Now, memes. Parents take note: When you force your child into a profession against his interest/wish, the result will be Rahul Gandhi. Such punchers are galore with one liners showing Rahul as a baby. One of the best in this category is that of Amul whose ad campaigns have been topical and contemporary for decades. The poster shows the big boy Rahul biting a slice of cheese and the caption reads: The Taste Waste of India.

If voters had taken vengeance on Congress through ballot, media persons and others with a bent of creativity have added spice to a lively poll campaign to tickle our funny bone. Some leaders, for some strange reason, fit the witty frame in imaginative hands. An example is Bihar’s Lalu Prasad Yadav, a favourite with cartoonists. On his fodder scam, he was depicted as sitting in front of a heap of grass as emaciated cows and buffaloes were looking at him wistfully.

The public has had its share of fun with BJP and its leaders but it is not as acerbic as in the case of Congress. The saffron party and its parivar has been shown in a more positive light, leading to the belief that tech-savvy youth brigades of that party have deliberately painted the overall party picture rosy (or saffron).
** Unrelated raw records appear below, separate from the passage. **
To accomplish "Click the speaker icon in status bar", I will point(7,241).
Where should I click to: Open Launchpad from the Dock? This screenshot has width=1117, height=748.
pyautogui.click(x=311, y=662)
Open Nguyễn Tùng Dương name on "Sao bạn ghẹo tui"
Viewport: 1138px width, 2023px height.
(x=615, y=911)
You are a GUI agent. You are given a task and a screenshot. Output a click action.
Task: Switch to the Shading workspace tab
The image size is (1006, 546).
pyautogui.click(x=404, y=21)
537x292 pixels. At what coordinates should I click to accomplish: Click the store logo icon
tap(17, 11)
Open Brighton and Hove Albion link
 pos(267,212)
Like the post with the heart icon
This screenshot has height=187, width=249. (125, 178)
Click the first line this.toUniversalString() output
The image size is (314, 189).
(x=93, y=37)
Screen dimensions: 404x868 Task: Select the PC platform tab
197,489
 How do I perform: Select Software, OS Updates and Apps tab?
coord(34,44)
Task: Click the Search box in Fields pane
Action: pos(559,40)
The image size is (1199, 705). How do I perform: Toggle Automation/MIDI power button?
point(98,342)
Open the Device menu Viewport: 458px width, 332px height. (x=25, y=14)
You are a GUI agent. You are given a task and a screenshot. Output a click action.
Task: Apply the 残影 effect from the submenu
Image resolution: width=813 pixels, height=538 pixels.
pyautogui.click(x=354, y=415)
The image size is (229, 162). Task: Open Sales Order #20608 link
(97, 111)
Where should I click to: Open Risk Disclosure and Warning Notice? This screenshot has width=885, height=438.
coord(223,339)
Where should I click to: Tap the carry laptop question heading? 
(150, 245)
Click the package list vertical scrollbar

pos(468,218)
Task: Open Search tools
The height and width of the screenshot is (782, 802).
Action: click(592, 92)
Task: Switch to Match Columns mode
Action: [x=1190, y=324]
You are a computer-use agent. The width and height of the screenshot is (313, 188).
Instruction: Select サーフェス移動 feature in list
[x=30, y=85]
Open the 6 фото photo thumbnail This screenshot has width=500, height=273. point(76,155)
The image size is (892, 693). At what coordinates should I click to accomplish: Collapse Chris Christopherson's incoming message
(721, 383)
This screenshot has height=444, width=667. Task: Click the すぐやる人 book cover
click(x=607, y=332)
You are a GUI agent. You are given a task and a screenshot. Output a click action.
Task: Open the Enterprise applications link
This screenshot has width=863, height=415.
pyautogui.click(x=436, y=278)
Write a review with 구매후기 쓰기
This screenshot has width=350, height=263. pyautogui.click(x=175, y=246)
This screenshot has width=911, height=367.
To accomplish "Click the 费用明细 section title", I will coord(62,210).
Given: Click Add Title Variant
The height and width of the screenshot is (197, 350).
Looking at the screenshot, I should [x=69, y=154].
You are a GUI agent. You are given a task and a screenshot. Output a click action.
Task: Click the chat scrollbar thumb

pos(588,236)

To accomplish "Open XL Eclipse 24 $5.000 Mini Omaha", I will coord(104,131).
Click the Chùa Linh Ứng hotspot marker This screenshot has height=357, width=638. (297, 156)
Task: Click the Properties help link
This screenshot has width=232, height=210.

For example, Modi emerging out of a lotus flower. Both have religious connotations. Lotus is the BJP symbol as well as the seat of Hindu Goddess Lakshmi and her consort is Vishnu. What it conveys is anybody’s guess. Pantomime shows on YouTube give viewers a visual treat with BJP top brass dancing to popular Hindi beats.Modi is not spared, of course, in creating an Indian Uncle Sam. A poster designed on the lines of KFC with its mascot Colonel Sanders replaced by Modi and the blurb says, “Coming soon to Gujarat.

100 % Jain KFC. Khakra Fafda Chakli (Gujarati delicacies).

What has made the post-poll scene more interesting is the people’s participation in a jest way for plenty of laughs. More heartening is the way recipients of these messages enjoy the humour generated at the expense of mostly Congress leaders. Nevertheless, the digital world’s banter is the real celebration of our democratic process. If political leaders, in defeat or in victory, in legislatures or outside of them, treat each other with less rancor and in a more light-hearted manner, they will help spread joie de vivre.

PS: Nearer home, YSR Congress Party chief Jaganmohan Reddy is planning to launch a return Odaarpu Yatra where people will comfort him until next Andhra Pradesh elections. (WhatsApp).